The man flipped to the next page in his magazine, and Kyle was left floundering for something to latch onto. Everything in the club, everything in the shed had felt so obvious, but now… “I…I thought you wanted to see me again,” he said.
Marshall smiled, “You must have wanted to see me again too,” he said, “But now I suppose I have to ask you, what would you like? Cigars? A pipe? What interests young men like you these days? I don’t know anything about that new vaping thing I see twinks do sometimes, it seems so cold to me.”
I guess…I don’t know. I thought…we could, you know.”
“Ah, you came for me, and me alone, did you?”
“I think you’re teasing me.”
Marshall smiled. “Well, I haven’t had lunch yet. Why don’t we go get some food, and we can chat a bit more? I’d be interested to get to know a little bit more about you, I think.”
That seemed as good of a foothold as any, and they ended up at a little restaurant down the street, Marshall poking around and asking Kyle about not just his plans, but how he felt about his plans, about his general dissatisfaction. It ended with a surprising offer–Marshall suggested he might work with him in the shop for the rest of the summer. He’d fallen behind on some of his organization, and there was always cleaning to do. It wasn’t the sort of job that Kyle had ever thought about doing, but he accepted without any hesitation. The more time he spent with Marshall, the more of a pull he felt. After just an afternoon, he felt a deeper connection with him than anyone else before. His mind called it love, but that might have been youth talking. They went back to the shop, and Kyle’s heart was beating fast, wondering what else might happen that day, only for the feeling to cut off when Marshall handed him a broom.

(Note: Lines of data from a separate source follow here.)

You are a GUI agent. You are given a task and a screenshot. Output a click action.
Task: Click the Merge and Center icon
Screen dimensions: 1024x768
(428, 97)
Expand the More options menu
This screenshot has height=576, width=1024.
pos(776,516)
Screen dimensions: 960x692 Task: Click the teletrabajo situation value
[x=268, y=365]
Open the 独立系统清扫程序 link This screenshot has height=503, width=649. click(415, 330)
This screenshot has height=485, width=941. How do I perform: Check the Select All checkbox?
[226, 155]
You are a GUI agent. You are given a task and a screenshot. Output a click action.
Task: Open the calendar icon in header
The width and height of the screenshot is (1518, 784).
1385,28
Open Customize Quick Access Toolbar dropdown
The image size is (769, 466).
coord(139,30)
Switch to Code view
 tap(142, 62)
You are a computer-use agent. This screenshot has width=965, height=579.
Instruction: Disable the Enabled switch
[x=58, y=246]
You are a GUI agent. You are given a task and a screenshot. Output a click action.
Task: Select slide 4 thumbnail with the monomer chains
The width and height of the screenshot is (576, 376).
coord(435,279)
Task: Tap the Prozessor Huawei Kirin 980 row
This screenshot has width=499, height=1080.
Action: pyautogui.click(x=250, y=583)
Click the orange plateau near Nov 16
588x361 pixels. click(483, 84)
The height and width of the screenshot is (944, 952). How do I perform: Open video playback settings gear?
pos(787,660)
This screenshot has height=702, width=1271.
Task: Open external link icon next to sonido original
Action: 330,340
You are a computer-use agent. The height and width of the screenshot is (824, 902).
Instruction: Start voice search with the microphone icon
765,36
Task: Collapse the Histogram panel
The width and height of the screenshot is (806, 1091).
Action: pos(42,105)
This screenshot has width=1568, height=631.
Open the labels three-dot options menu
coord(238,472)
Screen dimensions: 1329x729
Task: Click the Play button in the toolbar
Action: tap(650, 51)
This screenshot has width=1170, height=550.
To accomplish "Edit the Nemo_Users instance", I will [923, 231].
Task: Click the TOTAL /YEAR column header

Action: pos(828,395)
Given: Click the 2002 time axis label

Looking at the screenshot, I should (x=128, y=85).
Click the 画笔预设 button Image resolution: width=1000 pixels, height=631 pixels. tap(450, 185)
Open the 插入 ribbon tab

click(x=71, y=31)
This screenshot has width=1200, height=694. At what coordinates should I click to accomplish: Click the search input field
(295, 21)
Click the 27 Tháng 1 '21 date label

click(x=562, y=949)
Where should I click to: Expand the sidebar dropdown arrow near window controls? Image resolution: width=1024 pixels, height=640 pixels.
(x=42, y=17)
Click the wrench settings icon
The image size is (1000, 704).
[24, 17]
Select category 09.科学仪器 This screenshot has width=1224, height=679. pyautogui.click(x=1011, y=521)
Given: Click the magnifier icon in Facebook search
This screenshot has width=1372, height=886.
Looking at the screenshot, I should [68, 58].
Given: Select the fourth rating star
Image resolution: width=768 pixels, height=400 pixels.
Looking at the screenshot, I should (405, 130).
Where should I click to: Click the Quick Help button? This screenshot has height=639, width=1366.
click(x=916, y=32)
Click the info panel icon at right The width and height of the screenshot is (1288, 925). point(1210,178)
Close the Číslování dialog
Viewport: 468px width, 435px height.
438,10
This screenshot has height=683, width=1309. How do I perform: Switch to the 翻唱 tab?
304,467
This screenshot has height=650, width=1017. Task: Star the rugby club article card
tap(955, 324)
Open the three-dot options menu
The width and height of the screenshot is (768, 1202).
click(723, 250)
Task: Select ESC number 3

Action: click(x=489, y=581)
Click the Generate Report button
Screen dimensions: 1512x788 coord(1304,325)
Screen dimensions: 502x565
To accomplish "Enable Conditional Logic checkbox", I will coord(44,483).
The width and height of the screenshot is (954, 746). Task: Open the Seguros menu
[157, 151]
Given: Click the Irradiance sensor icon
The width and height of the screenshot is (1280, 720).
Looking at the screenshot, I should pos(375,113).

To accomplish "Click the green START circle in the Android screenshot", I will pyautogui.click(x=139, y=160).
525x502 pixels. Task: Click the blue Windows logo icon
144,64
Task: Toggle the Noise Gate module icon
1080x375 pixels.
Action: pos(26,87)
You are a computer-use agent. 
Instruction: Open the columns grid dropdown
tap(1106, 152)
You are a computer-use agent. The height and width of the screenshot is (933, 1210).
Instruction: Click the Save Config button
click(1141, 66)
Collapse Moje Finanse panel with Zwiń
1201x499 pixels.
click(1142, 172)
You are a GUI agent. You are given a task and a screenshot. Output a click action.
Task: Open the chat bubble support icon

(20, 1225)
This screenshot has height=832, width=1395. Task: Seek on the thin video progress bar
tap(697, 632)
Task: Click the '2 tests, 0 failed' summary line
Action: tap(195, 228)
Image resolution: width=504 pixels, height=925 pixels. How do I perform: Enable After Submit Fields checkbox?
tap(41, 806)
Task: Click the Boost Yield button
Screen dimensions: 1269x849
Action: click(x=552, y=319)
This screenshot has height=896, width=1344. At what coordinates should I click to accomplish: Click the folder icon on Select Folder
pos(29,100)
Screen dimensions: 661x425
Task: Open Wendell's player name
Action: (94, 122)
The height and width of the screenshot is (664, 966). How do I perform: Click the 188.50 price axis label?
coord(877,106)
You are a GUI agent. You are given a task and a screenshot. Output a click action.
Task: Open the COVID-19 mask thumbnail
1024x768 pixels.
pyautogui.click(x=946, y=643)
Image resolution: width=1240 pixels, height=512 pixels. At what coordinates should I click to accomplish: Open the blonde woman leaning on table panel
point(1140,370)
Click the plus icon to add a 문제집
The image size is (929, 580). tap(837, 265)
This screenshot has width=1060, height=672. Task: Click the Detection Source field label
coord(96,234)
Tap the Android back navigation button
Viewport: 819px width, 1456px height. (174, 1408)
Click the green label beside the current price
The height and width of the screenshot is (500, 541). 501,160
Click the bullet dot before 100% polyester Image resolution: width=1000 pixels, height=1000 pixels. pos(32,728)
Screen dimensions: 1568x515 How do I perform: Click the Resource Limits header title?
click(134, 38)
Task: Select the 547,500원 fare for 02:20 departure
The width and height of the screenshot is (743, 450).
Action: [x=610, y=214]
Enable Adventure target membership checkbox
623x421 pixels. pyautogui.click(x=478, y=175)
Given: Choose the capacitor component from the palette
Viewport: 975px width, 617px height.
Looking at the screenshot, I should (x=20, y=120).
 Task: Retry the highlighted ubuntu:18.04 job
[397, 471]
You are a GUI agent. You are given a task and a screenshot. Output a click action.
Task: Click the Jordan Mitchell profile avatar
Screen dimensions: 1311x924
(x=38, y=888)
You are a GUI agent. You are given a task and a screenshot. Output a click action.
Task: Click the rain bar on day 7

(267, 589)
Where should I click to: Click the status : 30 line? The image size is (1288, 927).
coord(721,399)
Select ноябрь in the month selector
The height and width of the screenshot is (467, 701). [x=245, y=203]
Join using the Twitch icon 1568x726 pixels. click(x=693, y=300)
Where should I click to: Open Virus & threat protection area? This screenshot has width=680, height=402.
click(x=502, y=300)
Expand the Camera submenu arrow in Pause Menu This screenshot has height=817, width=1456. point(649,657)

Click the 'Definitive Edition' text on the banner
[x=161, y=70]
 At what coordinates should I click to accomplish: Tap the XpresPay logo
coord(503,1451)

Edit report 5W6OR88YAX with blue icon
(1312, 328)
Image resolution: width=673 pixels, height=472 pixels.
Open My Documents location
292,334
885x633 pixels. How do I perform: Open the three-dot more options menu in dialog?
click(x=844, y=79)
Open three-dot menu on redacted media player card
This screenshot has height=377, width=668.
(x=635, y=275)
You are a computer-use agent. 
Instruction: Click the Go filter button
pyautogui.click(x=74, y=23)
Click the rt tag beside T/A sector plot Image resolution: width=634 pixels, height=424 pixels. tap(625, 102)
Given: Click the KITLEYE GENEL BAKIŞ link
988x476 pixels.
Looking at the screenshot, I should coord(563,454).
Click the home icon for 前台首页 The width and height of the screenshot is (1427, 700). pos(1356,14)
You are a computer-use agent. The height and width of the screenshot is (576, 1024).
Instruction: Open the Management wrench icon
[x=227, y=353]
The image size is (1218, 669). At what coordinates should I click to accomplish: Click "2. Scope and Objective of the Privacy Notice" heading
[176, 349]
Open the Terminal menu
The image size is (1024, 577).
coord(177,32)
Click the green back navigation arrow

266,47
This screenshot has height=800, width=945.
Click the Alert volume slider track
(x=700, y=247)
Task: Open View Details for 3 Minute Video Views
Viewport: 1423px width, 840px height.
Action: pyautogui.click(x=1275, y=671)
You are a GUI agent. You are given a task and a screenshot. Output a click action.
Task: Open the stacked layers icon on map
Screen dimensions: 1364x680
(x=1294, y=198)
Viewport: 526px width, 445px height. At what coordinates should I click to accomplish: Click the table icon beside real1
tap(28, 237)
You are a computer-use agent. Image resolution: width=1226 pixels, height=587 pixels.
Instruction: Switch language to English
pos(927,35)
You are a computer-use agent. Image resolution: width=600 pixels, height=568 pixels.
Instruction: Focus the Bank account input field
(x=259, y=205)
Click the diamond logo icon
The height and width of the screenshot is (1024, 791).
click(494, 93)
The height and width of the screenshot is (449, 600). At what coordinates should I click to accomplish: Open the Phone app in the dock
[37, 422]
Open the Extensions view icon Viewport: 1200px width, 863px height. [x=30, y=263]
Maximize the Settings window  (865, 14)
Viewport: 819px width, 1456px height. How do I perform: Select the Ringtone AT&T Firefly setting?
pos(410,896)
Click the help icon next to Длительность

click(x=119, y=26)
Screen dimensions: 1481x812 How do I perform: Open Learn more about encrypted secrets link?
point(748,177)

“Go ahead and start off with a good sweep, will ya?” he said, smiling at him.
Kyle, who had never really had to work a broom in his life, just gripped it and stared at him, but Marshall was serious. So he took the broom and the dustpan, and started sweeping, while the bear went back to the register, took a cigar from the humidor beside him, and started smoking while reading his magazine. Kyle felt a little hoodwinked, and yet, when he caught a whiff of the smoke, he had to stifle a moan, as his cock leapt up. Marshall was smiling at him, and gave him a wink, but what felt like it could have been something more, was stifled by a steady stream of customers for the rest of the afternoon, and when it was time to close, he was given a wage right from the till, and sent on his way home.
“I…Are we gonna, you know, again?” Kyle asked, not really wanting to leave the shop and step out onto the dark sidewalk.
“Is that what you want?” Marshall asked him, and Kyle nodded. “Well, Pigtown will usually give you what you want, Kyle. But you should be careful that you don’t lose what you need. Now get on home–shop opens at ten, and I want you here at nine thirty every day.”
Kyle nodded, not sure if that was a yes or a no…but he’d take it, either way.